* Information given:

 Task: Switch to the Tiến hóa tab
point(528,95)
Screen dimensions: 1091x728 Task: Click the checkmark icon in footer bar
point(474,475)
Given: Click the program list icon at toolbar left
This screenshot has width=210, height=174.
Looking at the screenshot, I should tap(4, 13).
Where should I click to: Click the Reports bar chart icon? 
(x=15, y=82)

---

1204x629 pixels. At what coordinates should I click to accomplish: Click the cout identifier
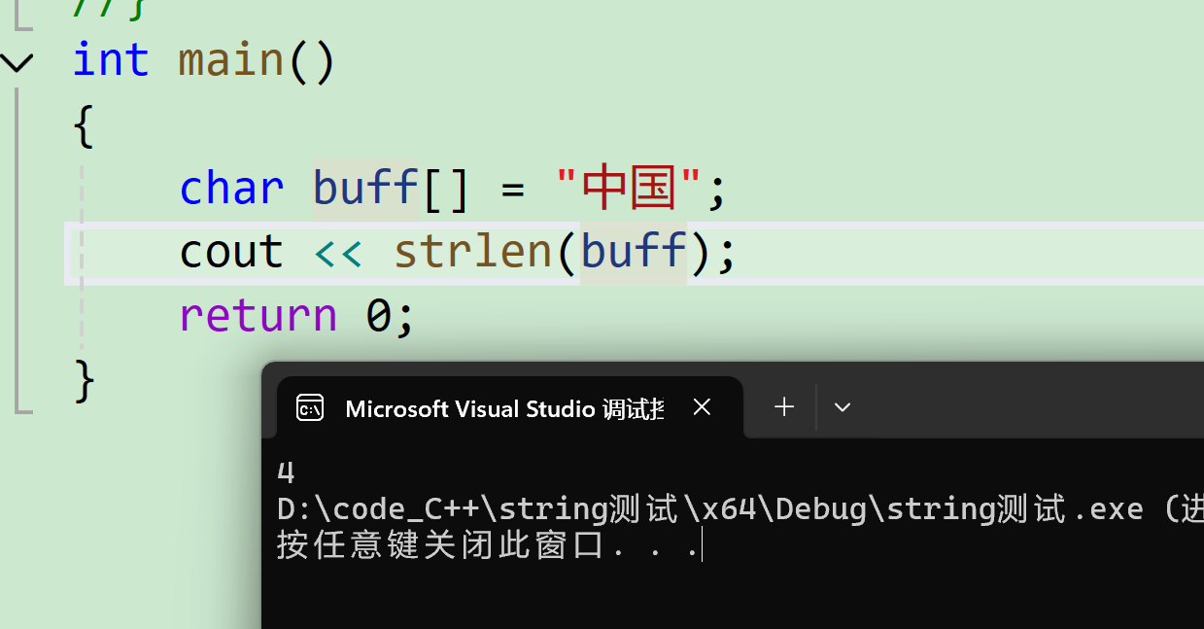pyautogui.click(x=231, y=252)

* What is required:
From the line holding "Task: Switch to the Tiến hóa tab" to the line holding "Given: Click the", inclusive, restate each line above exactly as written.

* Answer below:
 Task: Switch to the Tiến hóa tab
point(528,95)
Screen dimensions: 1091x728 Task: Click the checkmark icon in footer bar
point(474,475)
Given: Click the program list icon at toolbar left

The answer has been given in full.